## INSTRUCTIONS FOR THE TASK:
Run through the records and show each line that includes the string "para".

Records drawn from a dataset
================================

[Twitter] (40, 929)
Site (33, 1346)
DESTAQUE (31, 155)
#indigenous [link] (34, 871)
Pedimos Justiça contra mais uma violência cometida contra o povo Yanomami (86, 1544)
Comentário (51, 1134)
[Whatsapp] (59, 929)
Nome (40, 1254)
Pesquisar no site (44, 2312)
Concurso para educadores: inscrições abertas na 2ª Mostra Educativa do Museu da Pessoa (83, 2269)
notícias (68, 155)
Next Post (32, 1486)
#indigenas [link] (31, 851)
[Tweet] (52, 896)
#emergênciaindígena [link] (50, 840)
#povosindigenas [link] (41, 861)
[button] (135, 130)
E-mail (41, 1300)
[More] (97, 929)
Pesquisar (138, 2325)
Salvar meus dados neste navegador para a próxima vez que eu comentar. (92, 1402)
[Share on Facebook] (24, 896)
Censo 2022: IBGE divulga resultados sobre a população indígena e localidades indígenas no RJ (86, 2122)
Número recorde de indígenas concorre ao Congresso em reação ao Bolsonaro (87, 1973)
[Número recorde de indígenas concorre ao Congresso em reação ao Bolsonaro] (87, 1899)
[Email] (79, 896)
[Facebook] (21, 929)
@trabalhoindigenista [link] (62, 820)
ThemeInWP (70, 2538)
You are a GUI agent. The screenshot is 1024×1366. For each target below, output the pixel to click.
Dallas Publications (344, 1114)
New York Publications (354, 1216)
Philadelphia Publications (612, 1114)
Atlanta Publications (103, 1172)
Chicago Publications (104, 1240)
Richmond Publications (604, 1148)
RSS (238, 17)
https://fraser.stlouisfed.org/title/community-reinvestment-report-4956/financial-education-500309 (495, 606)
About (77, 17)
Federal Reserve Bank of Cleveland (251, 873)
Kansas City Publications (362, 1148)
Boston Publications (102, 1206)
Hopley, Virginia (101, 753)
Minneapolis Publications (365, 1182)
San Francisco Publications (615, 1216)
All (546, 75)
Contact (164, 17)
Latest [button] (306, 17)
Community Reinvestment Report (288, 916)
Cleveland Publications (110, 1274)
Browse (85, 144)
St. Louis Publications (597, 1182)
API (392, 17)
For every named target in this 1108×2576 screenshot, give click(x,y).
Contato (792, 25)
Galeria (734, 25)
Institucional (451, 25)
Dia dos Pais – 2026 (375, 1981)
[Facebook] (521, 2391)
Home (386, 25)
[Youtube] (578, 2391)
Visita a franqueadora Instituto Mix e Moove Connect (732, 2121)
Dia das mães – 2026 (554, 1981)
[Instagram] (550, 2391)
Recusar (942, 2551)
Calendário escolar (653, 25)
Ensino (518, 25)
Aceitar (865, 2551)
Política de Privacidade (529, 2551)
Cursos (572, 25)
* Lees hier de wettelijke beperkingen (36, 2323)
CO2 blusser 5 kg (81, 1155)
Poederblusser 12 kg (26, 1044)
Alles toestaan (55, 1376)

================================

## PROBLEM SOLUTION:
Concurso para educadores: inscrições abertas na 2ª Mostra Educativa do Museu da Pessoa (83, 2269)
Salvar meus dados neste navegador para a próxima vez que eu comentar. (92, 1402)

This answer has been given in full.